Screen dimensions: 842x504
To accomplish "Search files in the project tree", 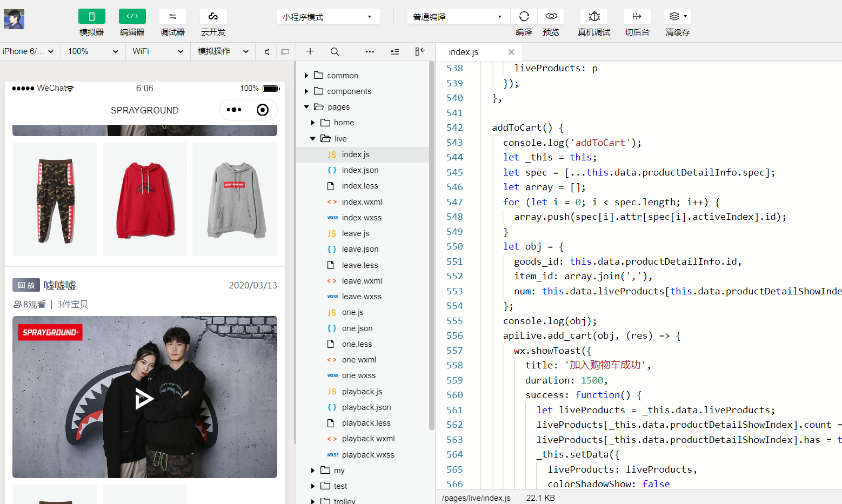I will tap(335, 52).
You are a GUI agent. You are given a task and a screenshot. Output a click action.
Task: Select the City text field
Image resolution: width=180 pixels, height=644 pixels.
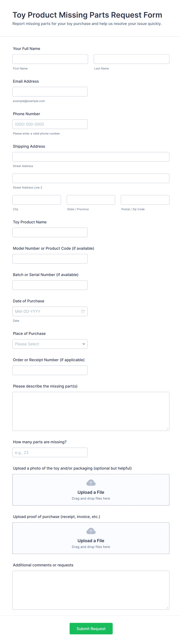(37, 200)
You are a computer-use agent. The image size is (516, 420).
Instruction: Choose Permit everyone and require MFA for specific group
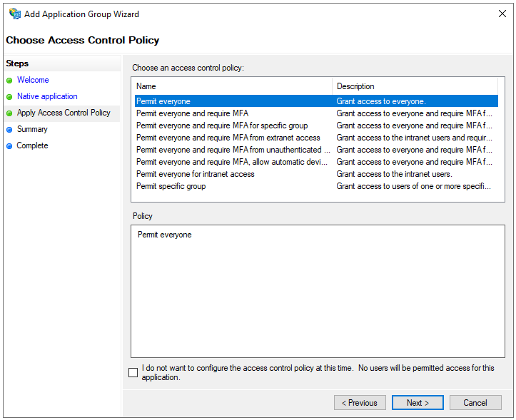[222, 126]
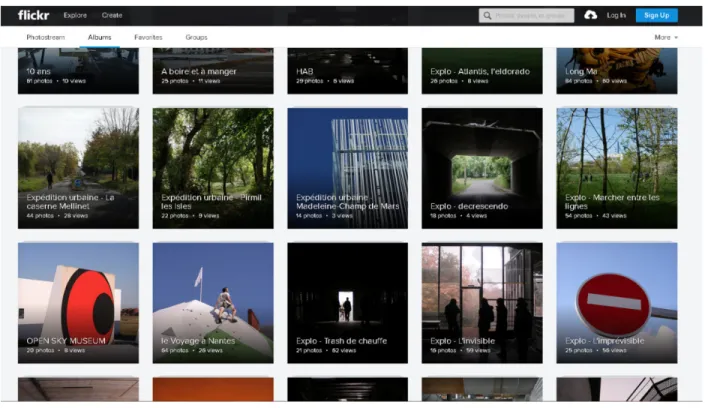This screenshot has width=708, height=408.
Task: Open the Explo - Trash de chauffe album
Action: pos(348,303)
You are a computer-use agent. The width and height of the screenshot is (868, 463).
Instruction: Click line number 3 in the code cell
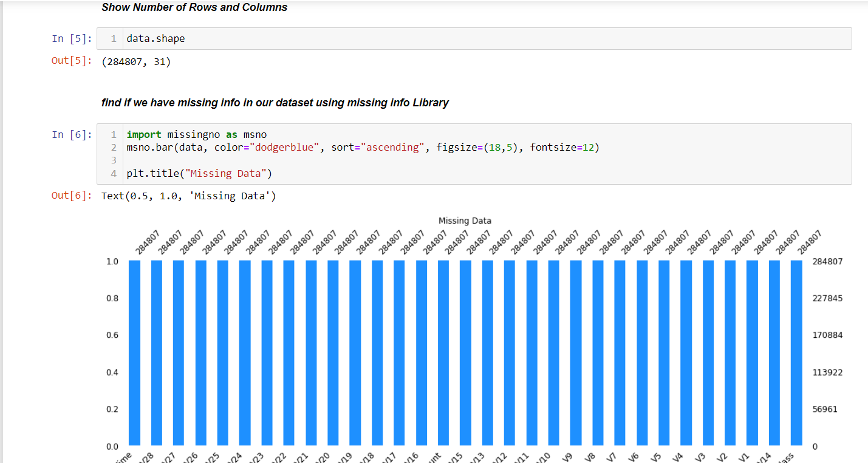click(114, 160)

--

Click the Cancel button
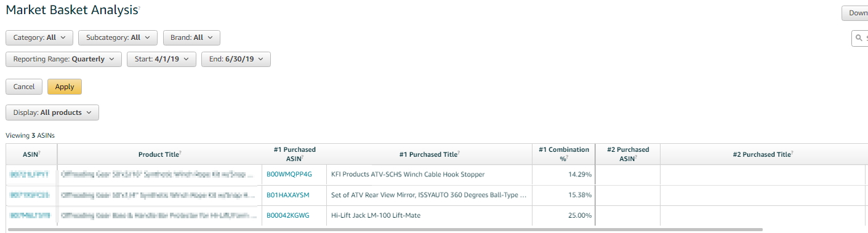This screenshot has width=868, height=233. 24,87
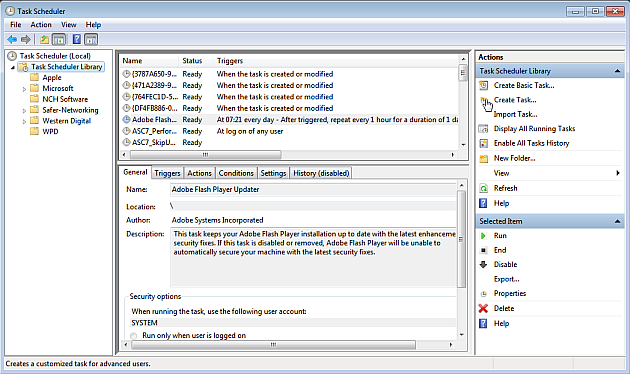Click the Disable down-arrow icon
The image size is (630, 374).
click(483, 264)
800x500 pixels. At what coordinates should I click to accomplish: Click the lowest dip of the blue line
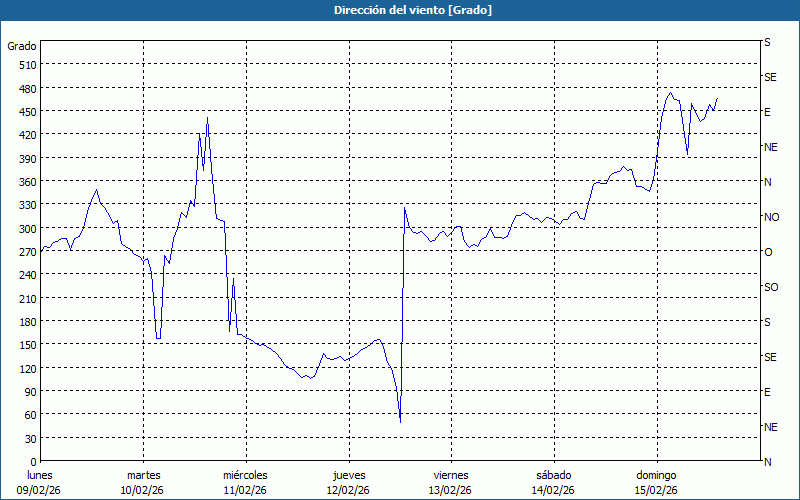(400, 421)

§ Problem to solve
Tell me how many lines of the records include the word "agent", and say nothing else.

§ Task result
3